War Horse (2011)

The First World War–set War Horse is Steven Spielberg’s formulaic, epic ode to friendship, courage and horses.

War HorseUSA
3*

Director:
Steven Spielberg

Screenwriters:
Lee Hall

Richard Curtis
Director of Photography:
Janusz Kaminski

Running time: 145 minutes

The key to understanding War Horse lies in a shot that occurs about 45 minutes into the film.

What starts as a close-up of a horse lying on the battlefield gradually shifts, as the camera moves backwards and upwards, to reveal an entire field strewn with equine carcasses. The image is a direct copy of the signature shot of the classic Gone with the Wind, in which a city street in downtown Atlanta is filled with hundreds of bloodied bodies of the injured, the dying and the dead – all victims of the Civil War.

The link between the two shots is director Steven Spielberg’s very clear desire to present his central character, the titular war horse named Joey, as he would a human being. If you fail to see this horse as any less human than the individuals who dot the narrative, you will find the experience very frustrating indeed. Though Spielberg stops short of having the animal speak, one has the very firm impression throughout that the horse can understand the humans perfectly.

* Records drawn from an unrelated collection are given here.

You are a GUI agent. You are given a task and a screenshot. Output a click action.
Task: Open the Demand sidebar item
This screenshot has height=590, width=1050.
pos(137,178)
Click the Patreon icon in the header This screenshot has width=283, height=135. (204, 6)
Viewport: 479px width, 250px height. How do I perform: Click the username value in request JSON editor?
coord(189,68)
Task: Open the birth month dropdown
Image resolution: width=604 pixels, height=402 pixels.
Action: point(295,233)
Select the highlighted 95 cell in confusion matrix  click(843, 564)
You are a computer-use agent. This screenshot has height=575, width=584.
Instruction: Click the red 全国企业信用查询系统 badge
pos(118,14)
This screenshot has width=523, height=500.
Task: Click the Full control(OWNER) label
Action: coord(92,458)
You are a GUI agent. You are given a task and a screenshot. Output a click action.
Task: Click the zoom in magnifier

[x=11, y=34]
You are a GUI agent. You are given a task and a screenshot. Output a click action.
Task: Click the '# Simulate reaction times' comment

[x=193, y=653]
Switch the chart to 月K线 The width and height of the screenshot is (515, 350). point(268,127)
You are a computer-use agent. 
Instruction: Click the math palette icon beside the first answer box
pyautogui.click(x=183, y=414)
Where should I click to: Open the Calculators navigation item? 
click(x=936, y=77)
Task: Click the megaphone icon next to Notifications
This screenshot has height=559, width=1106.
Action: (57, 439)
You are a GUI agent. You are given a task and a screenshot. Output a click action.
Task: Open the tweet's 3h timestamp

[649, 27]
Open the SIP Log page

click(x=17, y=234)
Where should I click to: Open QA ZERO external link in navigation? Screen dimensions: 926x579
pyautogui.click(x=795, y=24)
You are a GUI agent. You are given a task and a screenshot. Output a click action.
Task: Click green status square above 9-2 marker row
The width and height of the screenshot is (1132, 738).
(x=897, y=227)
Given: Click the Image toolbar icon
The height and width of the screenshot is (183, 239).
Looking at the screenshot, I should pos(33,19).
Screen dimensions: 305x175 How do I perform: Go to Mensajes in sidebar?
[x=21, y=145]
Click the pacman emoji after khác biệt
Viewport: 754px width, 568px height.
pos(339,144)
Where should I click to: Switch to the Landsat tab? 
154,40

War Horse starts by making a play for the audience’s emotions immediately. The teenage Albert Narracott (Jeremy Irvine) lives on his parents’ farm in Devon, England, surrounded by green pastures and rolling hills. In a drunken stupor, his father – as in most of Spielberg’s films, here too the father is either absent or somehow severely lacking as a parent – buys a show horse for the astronomical price of 30 guineas in an attempt to rile up the other bidder, his landlord. But the family doesn’t have the money, so the landlord gives them an ultimatum: Train the horse to plough the field and earn back the money by next summer or lose the house.

Of course, despite the odds, Joey the horse is trained remarkably easily by young Albert, who by virtue of his combination of sincerity, determination and humility seems to speak to the horse. Actually, he does speak to the horse, and the horse listens. Also, in the matter of a few minutes, Albert and Joey establish their own code of communication: If Albert cups his hands and blows into them to imitate an owl, Joey will come running. When the boy and the horse are tragically separated, we already start imagining what this framing device will look like come the climax.

This listening is one of the baffling aspects of the film that many viewers might find too difficult to swallow. Though it is often noted that Joey is “a remarkable horse”, its reason for being so extraordinary is never explained. To be sure, Joey overcomes some terrible obstacles along the way, most notably the First World War, and accomplishes some daring feats, but mostly it is taken for granted the horse will make it to the end of the film no matter what.

Joey travels between many owners, sometimes because they are killed, sometimes because the horse is captured by someone else. A significant part of the film is made up of these loose threads in which the individual, briefly in possession of the horse but always respectful towards the animal, discovers just how wonderful the young stallion is. In the end, the threads are loosely connected, but by that stage, you might need to have some teeth pulled because of the syrupy storyline you’ve been subjected to already.

Again and again, War Horse portrays Joey as a horse with human qualities, and in the face of the obvious sentimentality that Spielberg conveys with his spotlights and his soft focus, many of these scenes work almost in spite of themselves. A particularly touching moment comes when Joey cares for Topthorn, a companion horse that resembles everyone’s idea of Black Beauty.

Joey is clearly the film’s central attraction, but he is special only because he is the title character and Spielberg’s camera loves him. At one point, in a dazzling moment that will forever be associated with the film, just as the boys riding their bicycles toward the moon is tied to E.T., Joey gallops heroically across a battlefield in a single, unbroken take, while explosions rock the night sky.

For all the galloping and the detailed recreations of battle scenes and the ghastly trenches of the First World War, the film is about a promise Albert made to Joey: “Wherever you are, I will find you, and I will bring you home!” The stench of sentimentality could easily have been worse than the stench of the dugouts on the frontlines, but for the most part, Spielberg’s creativity transcends his material.